Keyun Cheng

Repair Pipelining for Erasure-Coded Storage

Download

ATC, 2017

Summary

This paper presents a pipeling repair approach for EC. It’s by pipelining the repair of failed data in small-sized units across storage nodes. Repair time reduced approximately to normal read time to the same amount of data in similar environment.

Details

Recovery types: degraded reads and full-node recovery. Hetereogeneous environments are also addressed.
Protype ECPipe deployed on HDFS and benchmarked on AWS
Architecture: Requestor and Helper. Coordinator manages the repair operations.

Comparison: Conventional RS (log(k)). and PPR (log2(k+1)). RS: helpers not utilized. PPR: still not balanced between requestors and helpers.

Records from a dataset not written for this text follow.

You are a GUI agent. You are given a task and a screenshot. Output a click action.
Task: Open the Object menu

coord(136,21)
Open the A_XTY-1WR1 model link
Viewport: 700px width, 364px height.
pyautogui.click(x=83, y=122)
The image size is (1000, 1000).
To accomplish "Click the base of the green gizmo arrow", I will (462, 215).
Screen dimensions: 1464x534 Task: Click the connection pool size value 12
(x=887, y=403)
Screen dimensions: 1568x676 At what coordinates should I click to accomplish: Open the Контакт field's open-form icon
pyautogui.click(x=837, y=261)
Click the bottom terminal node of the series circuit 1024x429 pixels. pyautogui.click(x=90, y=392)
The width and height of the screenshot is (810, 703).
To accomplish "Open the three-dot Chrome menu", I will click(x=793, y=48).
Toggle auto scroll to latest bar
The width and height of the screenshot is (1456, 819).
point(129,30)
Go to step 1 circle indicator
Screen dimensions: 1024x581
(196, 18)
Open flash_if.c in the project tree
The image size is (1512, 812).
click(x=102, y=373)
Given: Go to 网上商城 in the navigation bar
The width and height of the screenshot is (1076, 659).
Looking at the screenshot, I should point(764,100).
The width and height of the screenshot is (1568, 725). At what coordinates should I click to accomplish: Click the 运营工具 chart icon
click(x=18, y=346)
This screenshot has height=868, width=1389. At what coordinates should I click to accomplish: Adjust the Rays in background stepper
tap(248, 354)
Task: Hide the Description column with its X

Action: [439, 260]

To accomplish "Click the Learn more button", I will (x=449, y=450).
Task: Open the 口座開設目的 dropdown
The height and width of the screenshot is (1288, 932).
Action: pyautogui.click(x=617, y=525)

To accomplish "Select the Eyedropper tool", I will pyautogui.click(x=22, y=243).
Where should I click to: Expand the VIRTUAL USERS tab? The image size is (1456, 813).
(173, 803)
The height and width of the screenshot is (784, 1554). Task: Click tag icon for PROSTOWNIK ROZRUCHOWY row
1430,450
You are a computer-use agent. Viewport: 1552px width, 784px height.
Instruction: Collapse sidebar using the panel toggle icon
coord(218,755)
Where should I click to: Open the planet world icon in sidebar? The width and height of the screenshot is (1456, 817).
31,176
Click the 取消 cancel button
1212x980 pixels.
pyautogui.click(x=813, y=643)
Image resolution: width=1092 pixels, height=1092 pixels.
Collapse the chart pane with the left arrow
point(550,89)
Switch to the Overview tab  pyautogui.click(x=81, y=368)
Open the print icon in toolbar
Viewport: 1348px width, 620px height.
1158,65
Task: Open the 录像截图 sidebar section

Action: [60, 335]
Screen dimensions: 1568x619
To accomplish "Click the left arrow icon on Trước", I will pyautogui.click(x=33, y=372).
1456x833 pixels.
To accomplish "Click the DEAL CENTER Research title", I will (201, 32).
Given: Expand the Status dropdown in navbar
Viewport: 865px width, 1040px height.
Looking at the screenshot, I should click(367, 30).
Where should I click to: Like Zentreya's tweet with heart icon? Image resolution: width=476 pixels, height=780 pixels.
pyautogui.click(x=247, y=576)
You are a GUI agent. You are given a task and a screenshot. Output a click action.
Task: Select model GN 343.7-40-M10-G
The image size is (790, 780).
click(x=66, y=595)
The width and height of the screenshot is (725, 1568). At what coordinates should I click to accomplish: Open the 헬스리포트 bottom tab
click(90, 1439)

Goal: Further minimize repair time for transient failures. Designed for single block failure per stripe. For multiple blocks failure in a stripe, go back to the conventional one.

Approach: breaks a block’s repair to a set of slices repair, parallize the slices repair. Overhead introduced by issuing many slices per block are discussed. The overall pipeline performance is bounded by the worse link/helper.

Full Node recovery: greedy approach for the selection of helpers, that is selecting the least selected helpers to do recovery.

Heterogeneity: optimal path selection for repair paths. Algorithm introduced: Weighted path selection

Strength

O(N) to O(Log(N)) improvement over repair operations. Single block repair reaches almost network bounded.

Weakness

Extension to general storage systems with EC